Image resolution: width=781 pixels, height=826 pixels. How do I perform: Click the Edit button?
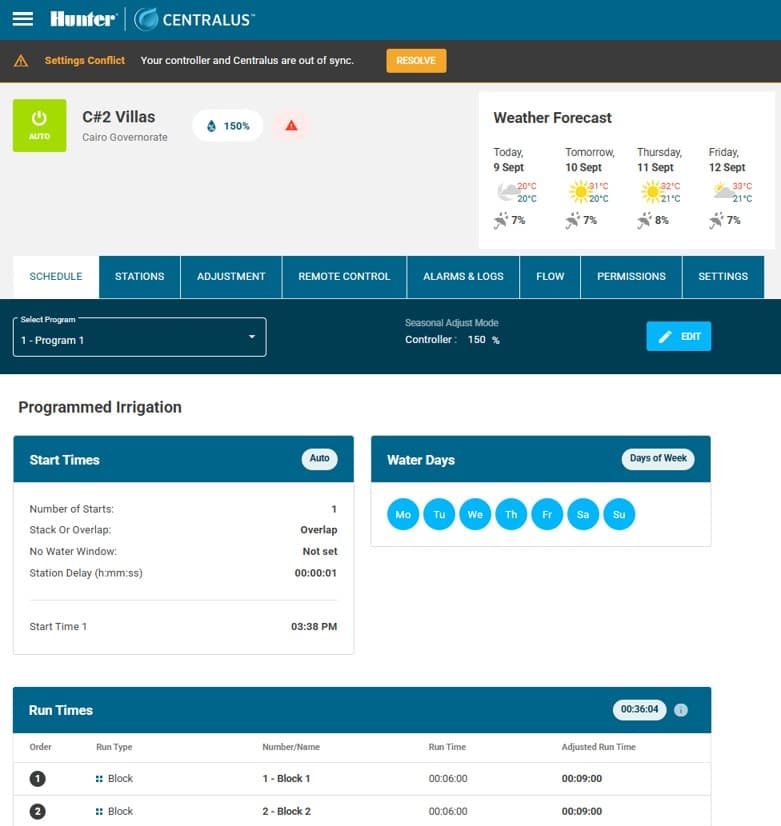(679, 337)
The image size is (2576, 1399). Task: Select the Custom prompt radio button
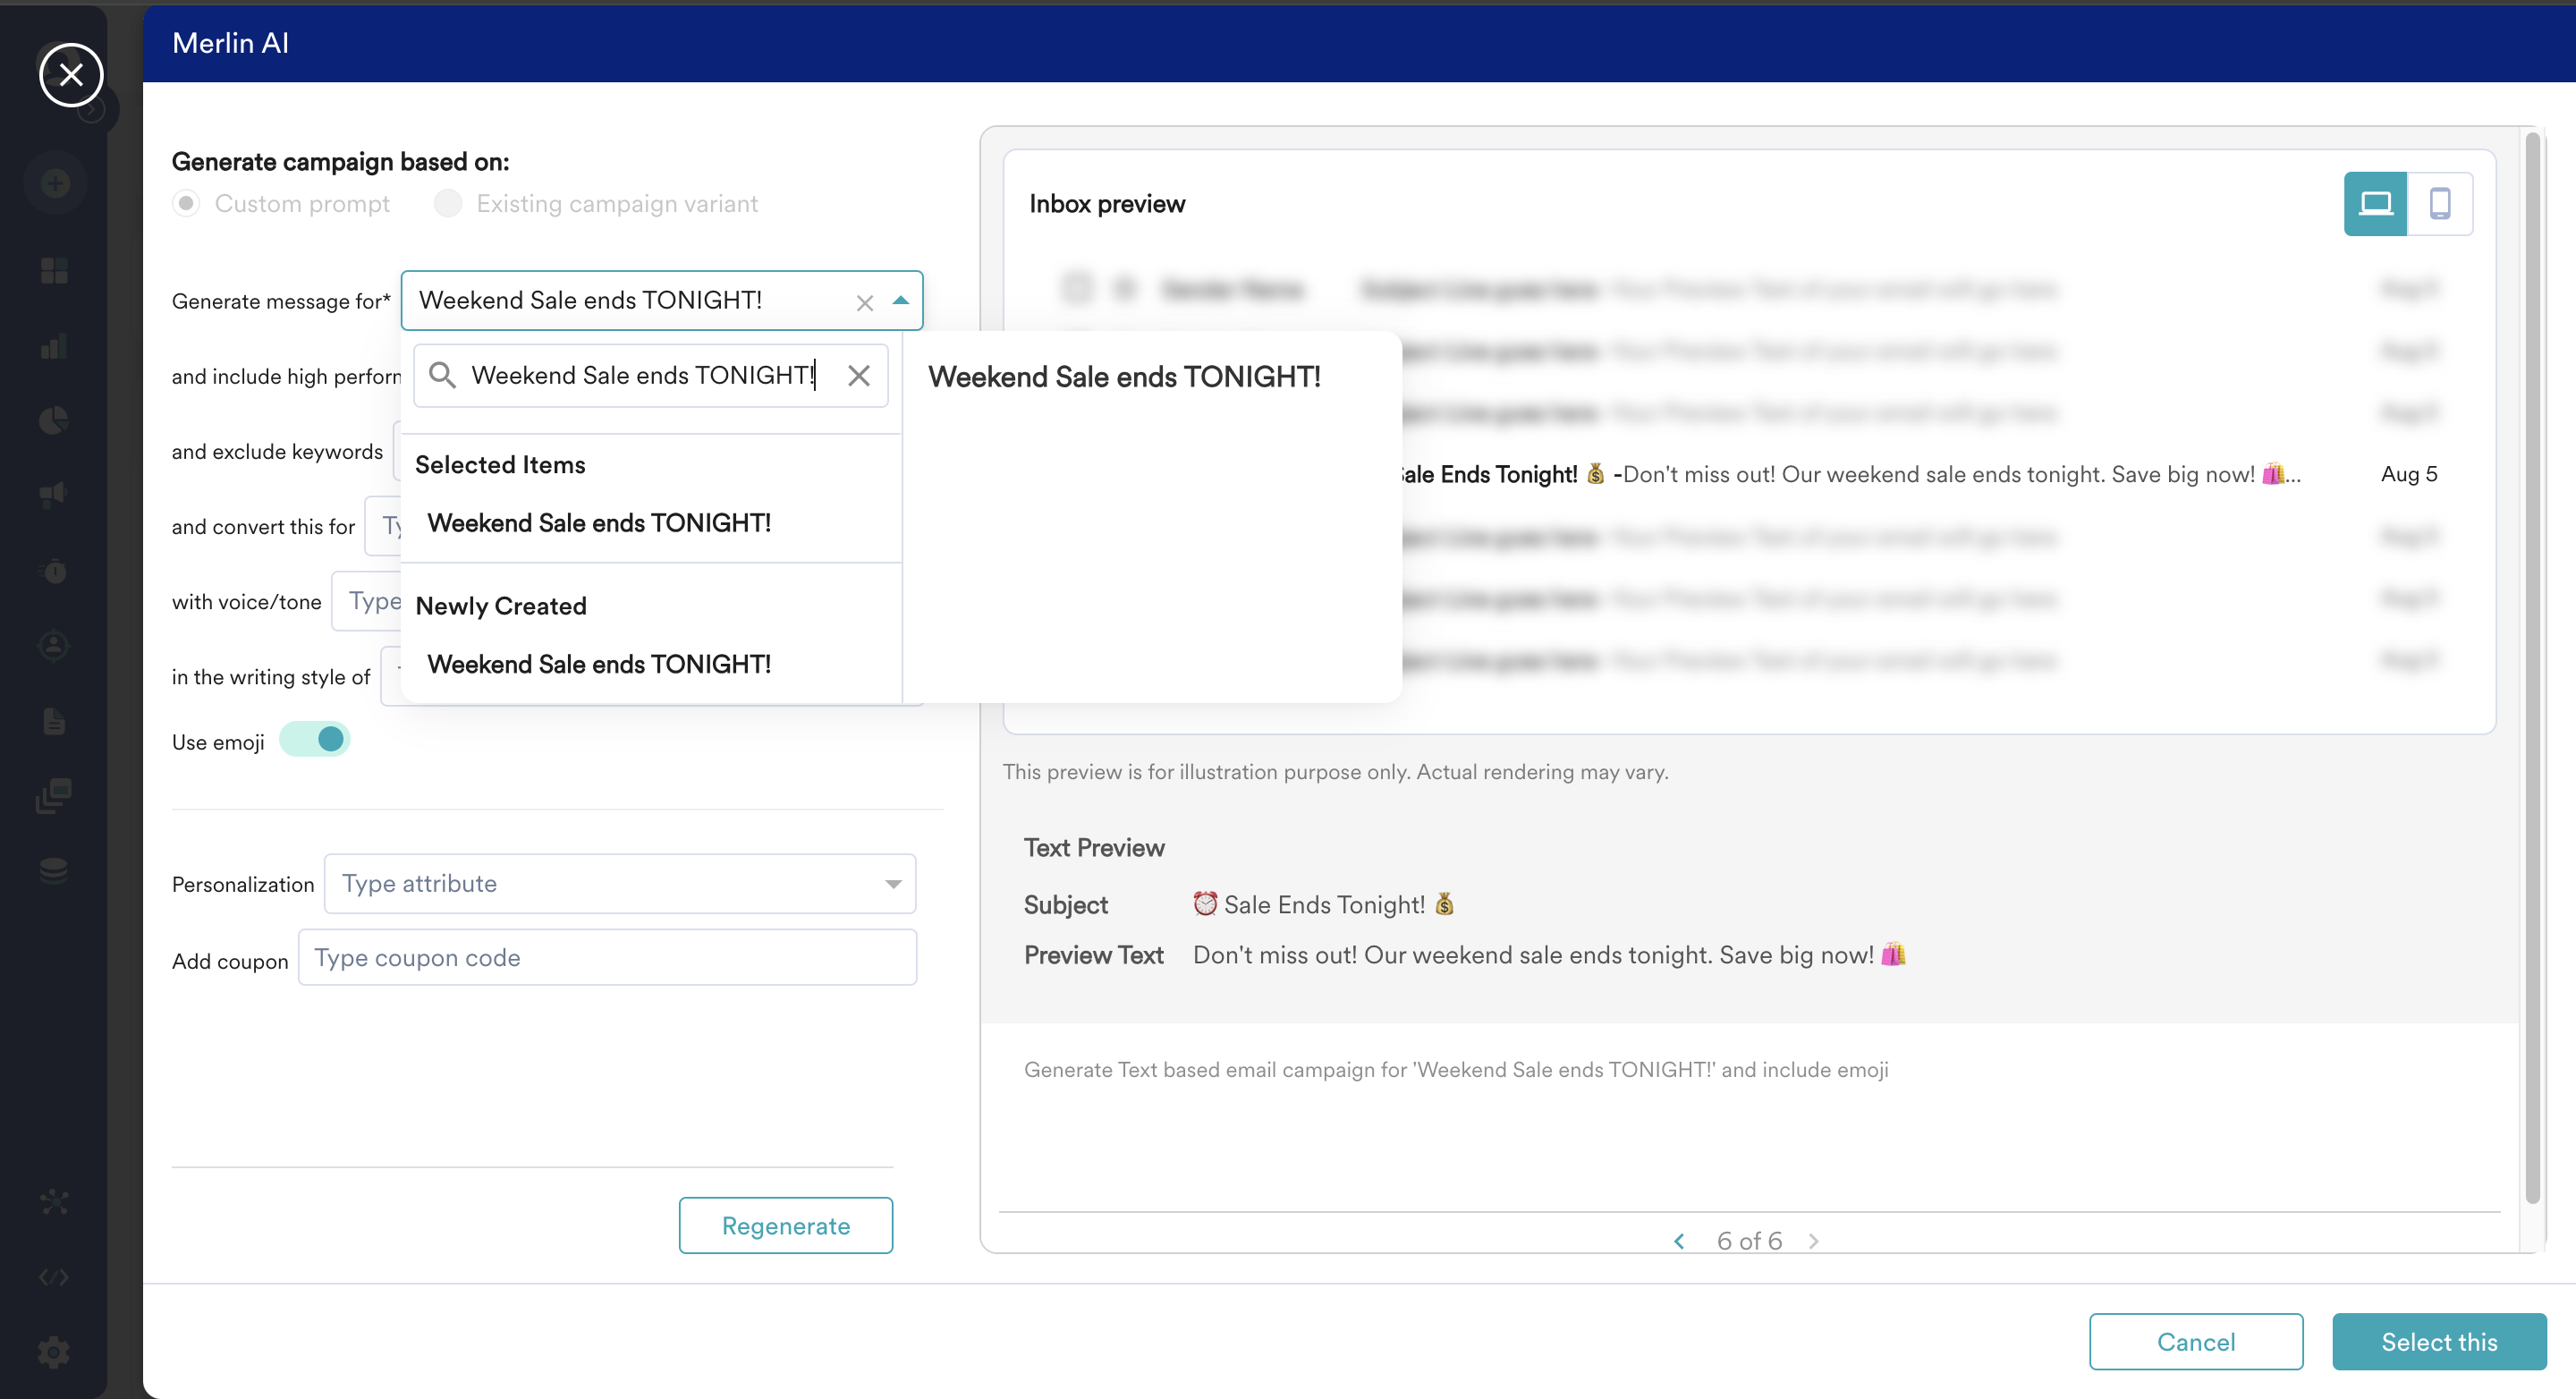[186, 204]
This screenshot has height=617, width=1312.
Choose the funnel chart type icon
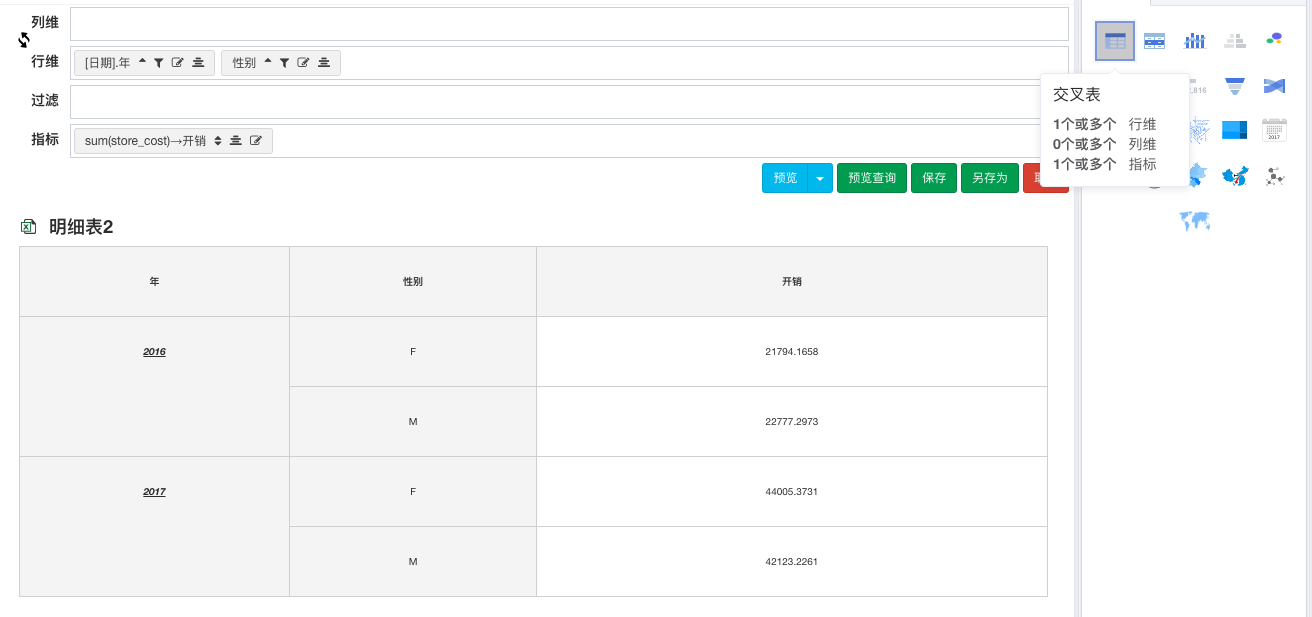[x=1234, y=86]
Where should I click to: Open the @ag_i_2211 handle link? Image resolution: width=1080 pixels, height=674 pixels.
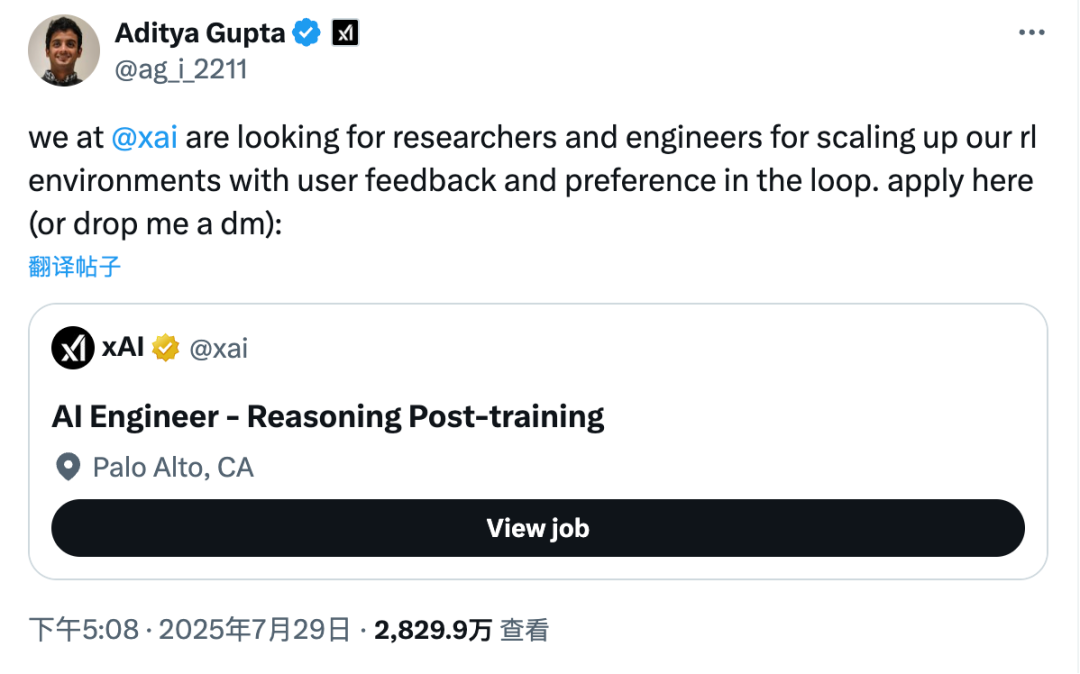pyautogui.click(x=180, y=69)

---+---

• **PROBLEM STATEMENT**
Please format the lines of the material above as a JSON list of strings, one string per line, skipping blank lines. Leave the pictures out.

• **TASK RESULT**
[
  "Image resolution: width=781 pixels, height=826 pixels. How do I perform: Click the Edit button?",
  "(679, 337)",
  "The image size is (2576, 1399). Task: Select the Custom prompt radio button",
  "[186, 204]",
  "This screenshot has height=617, width=1312.",
  "Choose the funnel chart type icon",
  "[x=1234, y=86]",
  "Where should I click to: Open the @ag_i_2211 handle link? Image resolution: width=1080 pixels, height=674 pixels.",
  "pyautogui.click(x=180, y=69)"
]